Anweisungen:
1) Welcher Spieler ist laut dem Text über Wimbledon 2018 der erste Südafrikaner seit 1921, der im Finale von Wimbledon steht?
2) Warum begann das zweite Halbfinale am Freitagabend laut dem Text über Wimbledon 2018 so spät? Antworte in ein bis drei Sätzen.
3) Schreib den Text über Wimbledon 2018 im Anschluss an seinen letzten Satz weiter.

Text:
_ _ _ _

Wimbledon 2018, das scheint ein Turnier der Dramen zu sein. Das Federer-Aus im Viertelfinale. Fast ein deutsches Frauenfinale, dann der Triumph von Angelique Kerber. Und eben auch diese Marathonspiele, die nicht nur den Wimbledon-Fans vor Ort im Kopf bleiben werden.

Novak Djokovic war sichtlich fertig mit den Nerven nach seiner Partie am Samstagnachmittag, bewegt und ergriffen. "Ich bin überwältigt", sagte der 31-Jährige, er habe "Flashbacks" gehabt, sich an seine schwierigen 15 Monate erinnert, als er persönliche und sportliche Probleme hatte und wie weggezaubert wirkte aus der Weltspitze. "Ich bin im Wimbledon-Finale, und das ist eine unglaubliche Leistung, nach allem, was ich durchgemacht habe", sagte Djokovic. Seine Augen glänzten.

Die letzten Tage in London hatten sich zunehmend zu einer packenden Action-Serie entwickelt. Das zweite Halbfinale hatte ja erst derart spät begonnen auf dem Centre Court am Freitagabend, weil sich das erste Halbfinale zwischen Anderson und John Isner so ewig hingezogen hatte, ehe Anderson mit 7:6 (6), 6:7 (5), 6:7 (9), 6:4 und 26:24 gewonnen hatte. Anderson, 32, aus Johannesburg, schon lange in den USA wohnhaft, ist der erste Südafrikaner im Finale von Wimbledon seit 1921.

_ _ _ _

Rohdaten:
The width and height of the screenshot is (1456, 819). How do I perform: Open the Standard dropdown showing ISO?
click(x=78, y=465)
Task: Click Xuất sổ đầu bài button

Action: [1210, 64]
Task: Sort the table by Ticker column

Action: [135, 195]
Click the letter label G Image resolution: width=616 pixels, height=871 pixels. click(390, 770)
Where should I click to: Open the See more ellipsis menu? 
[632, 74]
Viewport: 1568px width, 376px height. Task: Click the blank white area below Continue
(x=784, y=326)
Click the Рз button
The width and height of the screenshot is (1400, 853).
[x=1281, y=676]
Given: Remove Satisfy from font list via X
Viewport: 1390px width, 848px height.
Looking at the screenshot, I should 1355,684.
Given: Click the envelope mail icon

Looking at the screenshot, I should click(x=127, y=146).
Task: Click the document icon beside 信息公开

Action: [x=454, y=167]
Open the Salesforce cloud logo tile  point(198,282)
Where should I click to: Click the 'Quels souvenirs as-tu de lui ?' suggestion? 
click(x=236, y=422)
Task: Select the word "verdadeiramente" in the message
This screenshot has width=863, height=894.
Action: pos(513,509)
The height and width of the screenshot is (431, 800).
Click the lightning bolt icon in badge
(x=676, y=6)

_ _ _ _

Antworten:
1) Anderson, 32, aus Johannesburg.

2) Das erste Halbfinale zwischen Anderson und John Isner hatte sich sehr lange hingezogen. Erst als Anderson es mit 7:6 (6), 6:7 (5), 6:7 (9), 6:4 und 26:24 gewonnen hatte, konnte das zweite Halbfinale auf dem Centre Court beginnen.

3)
Der 2,08 Meter große Isner, 33, aus Dallas, hat nun seinerseits an den beiden längsten Matches im All England Club mitgewirkt, 2010 hatte er den Franzosen Nicolas Mahut mit 70:68 im fünften Satz niedergerungen. "Ich fühle mich schrecklich", sagte Isner danach, er hatte körperliche Schmerzen überall. Gleichzeitig forderte er aber auch die Einführung eines Tie-Breaks im fünften Satz, wie so viele jetzt. "Ich persönlich denke, eine Möglichkeit könnte sein, ihn ab zwölf beide zu spielen." Für Anderson, noch die Nummer sieben der Weltrangliste, ist es bereits das zweite Grand-Slam-Finale bei den letzten vier Starts. "Das war weit weg von einem normalen Match", sagte er, "auch taktisch." Er plädierte ebenso für den Tie-Break, im Gegensatz zu Isner blieb ihm die Vorfreude aufs Finale. "Am Ende des Tages habe ich es ins Endspiel von Wimbledon geschafft, der halbe Traum ist schon wahr."

Djokovic wirft Mumeln beim Warten

Da es nach dieser Partie dann schon früher Abend war, wurde beschlossen, das Dach für Djokovic und Nadal zu schließen. Um wenigstens anfangen zu können. Als die beiden Spieler die Arena betraten, war fast klar, dass sie ihr Match nicht zu Ende spielen können würden. Aufgrund städtischer Auflagen müssen Wettkämpfe im All England Club um 23 Uhr abgebrochen werden. Djokovic hatte das lange Warten unter anderem mit dem Werfen von Murmeln verbracht, er begann stark und gewann den ersten Satz. Nadal steigerte sich, Satz zwei ging an ihn. Der dritte Durchgang war auf höchstem Niveau, und ehe die beiden den Platz verließen, sicherte sich Djokovic nach Abwehr von drei Satzbällen den Tie-Break mit 11:9.

Am Samstag fand die Fortsetzung ab 13 Uhr vor dem Frauenfinale von Angelique Kerber und Serena Williams statt, schon setzten Debatten in den Medien und Sozialen Medien ein, ob es gegenüber dem Frauentennis fair und angemessen wäre, ein Männer-Match zu platzieren, dessen Dauer ungewiss war. An der Terminierung änderte sich aber nichts, und so hetzten sich die beiden wieder über den Rasen. Das Dach war erneut geschlossen, weil unter den selben Bedingungen weitergespielt werden musste.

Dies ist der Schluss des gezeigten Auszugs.